Saturday, August 16, 2008

Korean rom-com: My Sassy Girl (2001)

Last night, I watched my 5th movie of AARI's 2008 Sunset Cinema series, 2001 Korean hit My Sassy Girl. The movies are drawn from across the Asian spectrum, including an Asian-American perspective. They've all been good. As a movie non-aficionado, I can do worse than sample from a broad field with a compilation of experts' picks. I'm glad I've been exposed to movies outside of my accustomed American mainstream range.

I've been a sucker for an endearing romantic comedy as long as I've been attracted to girls and My Sassy Girl delivers. The movie is independent-film quirky and does a nice job of developing the two main characters along with the audience's emotional connection to them and their relationship. There's a neat twist near the movie's conclusion that had me wondering which direction it would go - time traveler? daughter? ghost? imaginary encounter? - before settling for a prosaic, though still satisfying, romantic ending. Update: Apparently, the ending was more quirky than prosaic, after all.

Romantic impressionable young men should be warned, though, that My Sassy Girl teaches the dangerous lesson that total selflessness, sacrifice, and submersion is the way to win a girl's heart. I understand from personal experience that young men will go far for the sake of courtship; however, while I believe male suitors ought to be caring, empathetic and open-minded, which does require a degree of loving self-sacrifice, healthy relationships are mutual. The protagonist's extreme sacrifice and self-editing in My Sassy Girl works as appealing romantic fiction, but it's self-destructive in real life.

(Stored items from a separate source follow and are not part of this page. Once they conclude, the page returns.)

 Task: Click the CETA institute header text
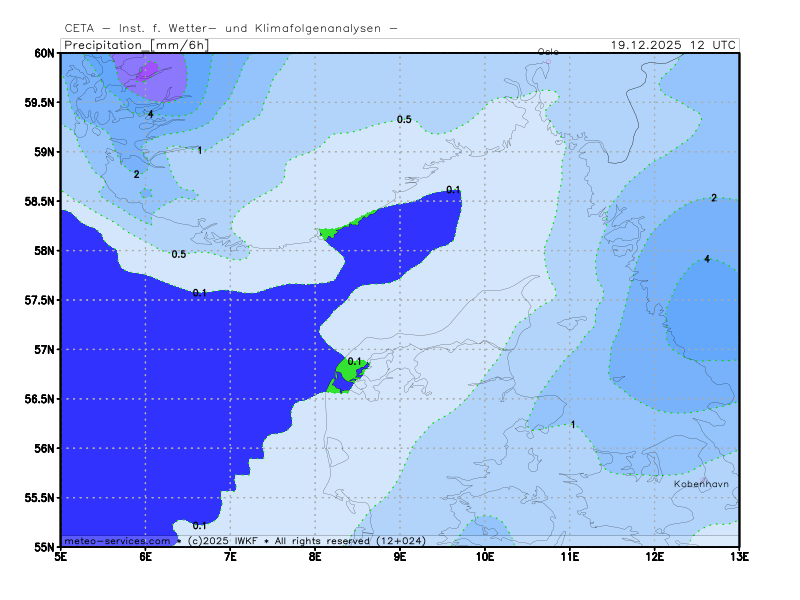[x=230, y=28]
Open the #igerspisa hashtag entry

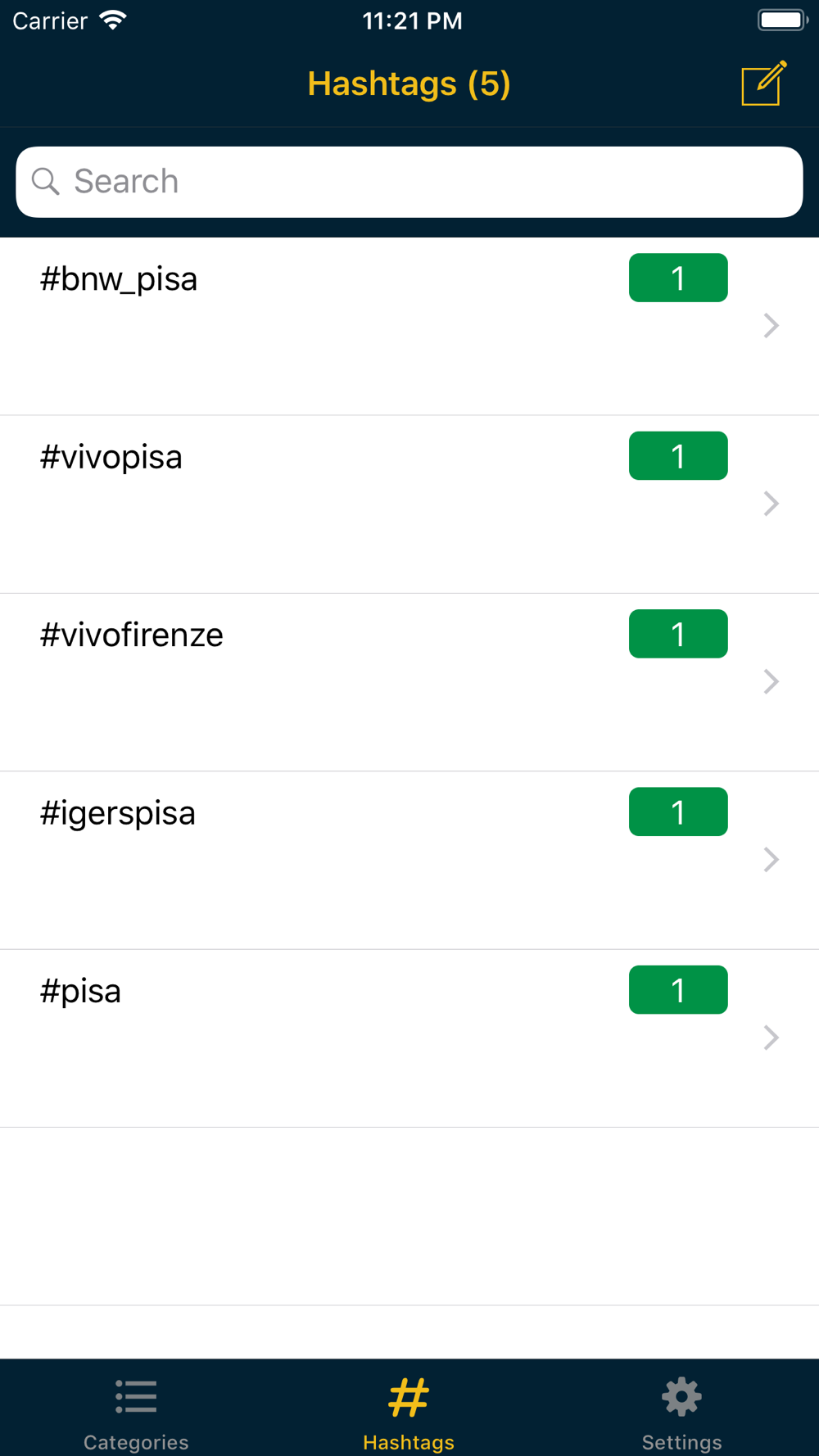pos(410,861)
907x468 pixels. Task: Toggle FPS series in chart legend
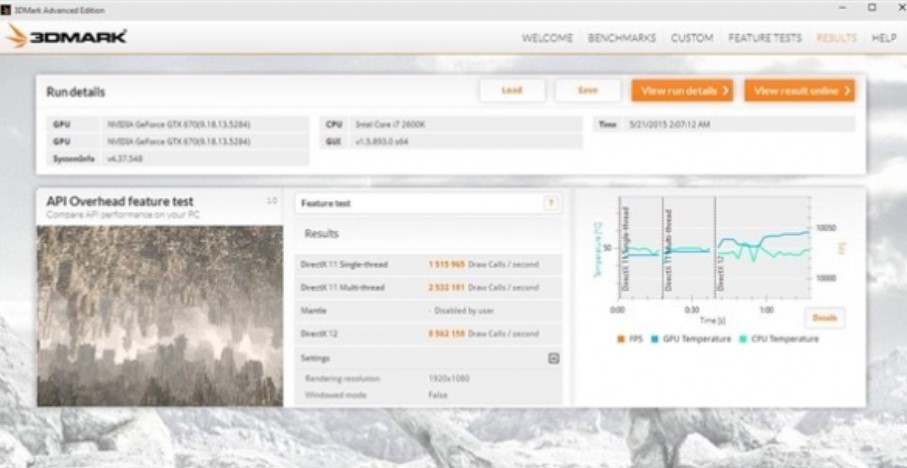click(628, 339)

The movie also stands out for me for its nostalgic value. My Sassy Girl originally was released in Korea in 2001, which means it was likely filmed in 2000-2001, coinciding with my last Army tour of duty in Korea. The movie looks like the Korea I remember. Indeed, I believe one scene was filmed in downtown Seoul near Yongsan, complete with buildings under construction.

The female lead, played by a then-20-year-old Ji-hyun Jun, reminds me somewhat of Traci, who was 20 years old when I met her. Traci, like Jun, was young, fresh, and pretty with long attractive hair, but their most similar likeness is their legs. Actress Jun's legs in the movie are a dead-ringer for Traci's legs in 2000 - coltishly slim bordering on skinny with knobby knees. That said, however, I don't want to overstate Jun's similarity to Traci; Jun's character falls short of the movie character who has reminded me most of Traci: Mao Mei, played by Vanessa Yang (aka Vanessa Yang Yuan-Zhi, Yeung Yung-Tai, 楊元禔), in Ang Lee's 1993 film The Wedding Banquet.

Someone posted the entire My Sassy Girl, in 14 installments with English subtitles, on youtube. During the reunion in the last scene, watch the girl's eyes, her tear, his caress of her back, and the slip of her hair off her shoulder - exquisite.